Monday, July 2, 2012

My Take On the Fifty Shades Trilogy [Migrated Post]



This is going to be my first ever book review. I’ve never done a book review before. I’ve always thought about doing it, but I frolic so much around books that the idea of sitting down and thinking critically about what I just absorbed would require of me huge discipline.

Thing is, this book meant a lot to me. So much that I cannot not say something about it.

Plot Overview


Out of all the romance books I've ever read, the Fifty Shades trilogy is the most beguiling one of all. Far from Lisa Kleypas’ lovemaking-in-the-carriage scenes or Jane Austen’s witty, passionate characters, our heroine, Anastasia Steele, is an equal mix of these powerful psyches, only younger.
Ana is a 21-year-old literature graduate who’s ready to go out to the publishing world. She’s also a virgin. She meets the handsome 26-year-old billionaire Christian Grey, who offered to get involved in an exclusive BDSM relationship with him.

During the first chapters of the first book, she was dumbstruck, intimidated, yet lured by his charms, repeatedly falling off balance in his presence. Not having a clue that she exudes the same “bewitching” effect on christian, the manipulative man invited her to sign a nondisclosure agreement for him to have complete physical control over her life. In exchange for Ana becoming his very own sex slave, the agreement seals the deal for him to put her health and safety, and eventually her happiness as well, above his own.

After learning Ana’s “lack of experience”, Christian became angry with himself for assuming otherwise. He began to take great care with how he treats and approaches Ana. The amount of "training" he did with her gradually transformed him into a man who's capable at loving, especially toward the end. Although Ana's world instantly changed the moment she met Christian, ironically Christian's the one who would eventually experience drastic changes in terms of character. I mean, he's dealing with a woman who's never had a boyfriend all her life. You can't just force the lady to give in to your kinky desires, nor can Ana expect Christian to understand what normal romantic relationships look like, since he's never done the "boyfriend thing".

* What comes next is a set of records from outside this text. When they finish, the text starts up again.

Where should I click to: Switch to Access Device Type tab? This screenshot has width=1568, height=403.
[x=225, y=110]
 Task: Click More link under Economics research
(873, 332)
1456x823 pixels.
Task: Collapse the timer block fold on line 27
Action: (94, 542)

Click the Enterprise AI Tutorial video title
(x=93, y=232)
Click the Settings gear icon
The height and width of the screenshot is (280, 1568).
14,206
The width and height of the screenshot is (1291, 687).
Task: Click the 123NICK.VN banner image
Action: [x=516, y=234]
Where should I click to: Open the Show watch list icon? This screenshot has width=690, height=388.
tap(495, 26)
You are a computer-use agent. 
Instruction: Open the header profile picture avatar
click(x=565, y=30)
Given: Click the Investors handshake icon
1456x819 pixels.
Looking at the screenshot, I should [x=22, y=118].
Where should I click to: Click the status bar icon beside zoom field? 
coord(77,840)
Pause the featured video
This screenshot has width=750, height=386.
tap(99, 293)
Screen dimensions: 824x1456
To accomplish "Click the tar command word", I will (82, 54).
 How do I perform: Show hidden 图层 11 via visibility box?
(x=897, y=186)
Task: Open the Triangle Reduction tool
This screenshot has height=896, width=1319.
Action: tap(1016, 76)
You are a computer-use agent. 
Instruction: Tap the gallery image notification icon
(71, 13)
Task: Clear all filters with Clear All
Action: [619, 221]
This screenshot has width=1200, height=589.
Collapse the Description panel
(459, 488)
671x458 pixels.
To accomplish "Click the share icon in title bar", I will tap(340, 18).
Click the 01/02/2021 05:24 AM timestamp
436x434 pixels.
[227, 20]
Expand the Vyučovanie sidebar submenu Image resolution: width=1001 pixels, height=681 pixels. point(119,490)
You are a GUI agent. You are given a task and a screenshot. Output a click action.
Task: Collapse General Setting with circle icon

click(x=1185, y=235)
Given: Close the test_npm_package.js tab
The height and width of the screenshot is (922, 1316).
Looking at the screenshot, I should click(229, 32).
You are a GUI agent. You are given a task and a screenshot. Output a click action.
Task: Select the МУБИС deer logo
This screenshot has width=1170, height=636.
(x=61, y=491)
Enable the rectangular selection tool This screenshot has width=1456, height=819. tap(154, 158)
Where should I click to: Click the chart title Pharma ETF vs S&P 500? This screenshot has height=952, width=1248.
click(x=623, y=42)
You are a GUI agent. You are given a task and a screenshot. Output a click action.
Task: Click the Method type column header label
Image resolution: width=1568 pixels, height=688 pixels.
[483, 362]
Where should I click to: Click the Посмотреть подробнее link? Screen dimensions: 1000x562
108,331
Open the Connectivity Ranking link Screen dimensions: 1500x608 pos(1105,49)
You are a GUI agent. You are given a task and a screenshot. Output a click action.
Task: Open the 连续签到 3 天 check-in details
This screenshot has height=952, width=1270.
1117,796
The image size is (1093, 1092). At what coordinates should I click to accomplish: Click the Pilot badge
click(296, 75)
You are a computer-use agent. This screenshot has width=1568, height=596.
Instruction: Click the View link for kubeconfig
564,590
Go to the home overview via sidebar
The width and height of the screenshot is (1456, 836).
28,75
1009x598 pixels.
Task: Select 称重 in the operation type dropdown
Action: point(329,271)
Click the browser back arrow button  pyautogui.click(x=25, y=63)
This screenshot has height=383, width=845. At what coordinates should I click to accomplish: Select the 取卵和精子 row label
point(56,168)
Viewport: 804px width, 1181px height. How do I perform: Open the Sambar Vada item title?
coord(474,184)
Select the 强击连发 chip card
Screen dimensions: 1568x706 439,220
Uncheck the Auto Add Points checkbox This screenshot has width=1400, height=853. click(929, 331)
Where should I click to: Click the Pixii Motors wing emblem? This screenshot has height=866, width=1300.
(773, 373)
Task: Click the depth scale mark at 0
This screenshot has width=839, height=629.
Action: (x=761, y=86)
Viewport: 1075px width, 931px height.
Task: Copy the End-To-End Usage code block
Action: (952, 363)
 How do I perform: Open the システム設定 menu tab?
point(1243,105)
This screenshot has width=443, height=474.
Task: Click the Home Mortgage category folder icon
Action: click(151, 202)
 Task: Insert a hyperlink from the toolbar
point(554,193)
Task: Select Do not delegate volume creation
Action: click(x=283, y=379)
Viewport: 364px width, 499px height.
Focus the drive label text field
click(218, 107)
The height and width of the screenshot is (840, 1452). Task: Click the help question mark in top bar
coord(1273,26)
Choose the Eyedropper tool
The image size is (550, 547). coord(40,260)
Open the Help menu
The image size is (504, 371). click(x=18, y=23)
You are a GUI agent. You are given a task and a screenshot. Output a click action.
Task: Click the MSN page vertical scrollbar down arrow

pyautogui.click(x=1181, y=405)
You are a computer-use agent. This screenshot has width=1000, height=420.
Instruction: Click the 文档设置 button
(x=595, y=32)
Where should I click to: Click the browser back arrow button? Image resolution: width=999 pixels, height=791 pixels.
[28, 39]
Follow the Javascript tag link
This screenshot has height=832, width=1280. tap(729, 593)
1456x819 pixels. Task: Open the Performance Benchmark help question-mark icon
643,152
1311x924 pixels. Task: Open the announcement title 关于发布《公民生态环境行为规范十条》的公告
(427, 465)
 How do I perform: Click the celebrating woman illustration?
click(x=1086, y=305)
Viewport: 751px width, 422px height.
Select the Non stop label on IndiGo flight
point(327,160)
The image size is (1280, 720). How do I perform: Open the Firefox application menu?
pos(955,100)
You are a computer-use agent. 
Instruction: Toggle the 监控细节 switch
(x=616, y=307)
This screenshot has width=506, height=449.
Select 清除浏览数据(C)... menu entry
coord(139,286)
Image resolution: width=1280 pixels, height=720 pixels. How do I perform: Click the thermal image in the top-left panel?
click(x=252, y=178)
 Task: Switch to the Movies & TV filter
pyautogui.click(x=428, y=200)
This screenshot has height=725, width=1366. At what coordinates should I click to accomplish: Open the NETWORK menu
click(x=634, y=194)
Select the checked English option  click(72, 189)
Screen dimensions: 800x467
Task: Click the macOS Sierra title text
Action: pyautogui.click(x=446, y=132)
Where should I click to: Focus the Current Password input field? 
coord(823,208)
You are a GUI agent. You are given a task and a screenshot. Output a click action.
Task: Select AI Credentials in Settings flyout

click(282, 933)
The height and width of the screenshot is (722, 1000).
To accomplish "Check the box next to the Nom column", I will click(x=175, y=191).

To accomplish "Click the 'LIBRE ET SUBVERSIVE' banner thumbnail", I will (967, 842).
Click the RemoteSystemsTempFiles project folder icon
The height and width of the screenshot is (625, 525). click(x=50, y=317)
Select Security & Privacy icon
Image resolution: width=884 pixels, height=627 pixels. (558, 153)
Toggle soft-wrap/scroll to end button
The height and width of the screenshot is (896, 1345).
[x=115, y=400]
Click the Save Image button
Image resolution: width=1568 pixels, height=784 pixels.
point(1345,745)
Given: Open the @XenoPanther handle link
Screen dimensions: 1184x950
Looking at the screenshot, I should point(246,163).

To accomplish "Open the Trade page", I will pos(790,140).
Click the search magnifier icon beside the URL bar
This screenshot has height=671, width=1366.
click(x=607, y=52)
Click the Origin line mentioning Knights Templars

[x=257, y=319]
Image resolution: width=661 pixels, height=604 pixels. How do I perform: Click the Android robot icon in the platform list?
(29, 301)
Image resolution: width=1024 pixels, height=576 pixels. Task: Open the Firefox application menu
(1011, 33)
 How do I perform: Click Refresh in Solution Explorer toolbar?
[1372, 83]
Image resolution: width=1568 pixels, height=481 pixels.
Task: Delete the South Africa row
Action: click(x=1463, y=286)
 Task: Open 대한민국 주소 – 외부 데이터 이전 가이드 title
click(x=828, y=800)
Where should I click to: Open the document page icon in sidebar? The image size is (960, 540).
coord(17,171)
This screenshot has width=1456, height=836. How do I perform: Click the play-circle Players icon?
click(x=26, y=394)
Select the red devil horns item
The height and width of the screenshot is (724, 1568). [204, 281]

Lots of sex and orgasmic trysts later, Ana slowly begins to see the Christian Grey hidden from the public as she unravels the dark past that makes him his dominating, often sadistic, yet melancholic “fucked up” self today. In the first book, we only see a glimpse of Christian's psyche that constantly needs to control. In Fifty Shades Darker, James revealed his haunting past.

Mass Effect


To me, what’s most compelling about James’ masterpiece is how the trilogy challenges sexism in our separatist culture today – especially with the recent wave of feminism. Not that I'm against gender equality, just that I'm a bit of a traditionalist when it comes to romantic relationships. Christian is the classic patriarch (and insists to be so) who's all manly man and takes pride in his role as a provider (insists so) while Ana loosely embodies the modern transition toward more flexible gender roles.

I know this doesn't contribute to the worldwide phenomenon that Fifty Shades is today, and I'm pretty sure E. L. James didn't intend on portraying the ideal social system when she wrote about the couple in fan-fiction forums. More than 10 million copies have been sold and still on demand for reprints every day since its publication. Due to its mass popularity, suddenly, women are talking about their deepest sexual desires openly with their girlfriends, and men can put away their Maxims and FHMs away to join their private conversations. For married couples who read the book together, it helps either in reviving a long-forgotten sex life or in furthering their sexual exploits.

Despite its vanilla quality for the average man's taste for porn, Fifty Shades has offered real perspective for men across first-world countries as they've long mystified female orgasm. Men now understands that just like themselves, women have desires and fantasies too. “It’s an invigorating book and encouraging for a man to really be uninhibited sexually and to really try pleasing his partner, because she really can have orgasms and just might really enjoy them,” said student Gern Blanston to International Business Times.

As an Asian 22-year-old girl, I’m more interested about how it will affect the women in Eastern cultures, which obviously will take a longer time to observe.

Why I'm Sold


I bought the books mainly because of my curiosity as to how this erotica-slash-romance has swept millions of women worldwide under their feet. The only thing I knew at the beginning was that it’s a product that grew out of fan-fiction. And so I waited and waited until the hype dies down, but it didn’t. In fact, there’s been talks about its film adaptation not long after the book has lingered on the New York Times bestseller list for weeks.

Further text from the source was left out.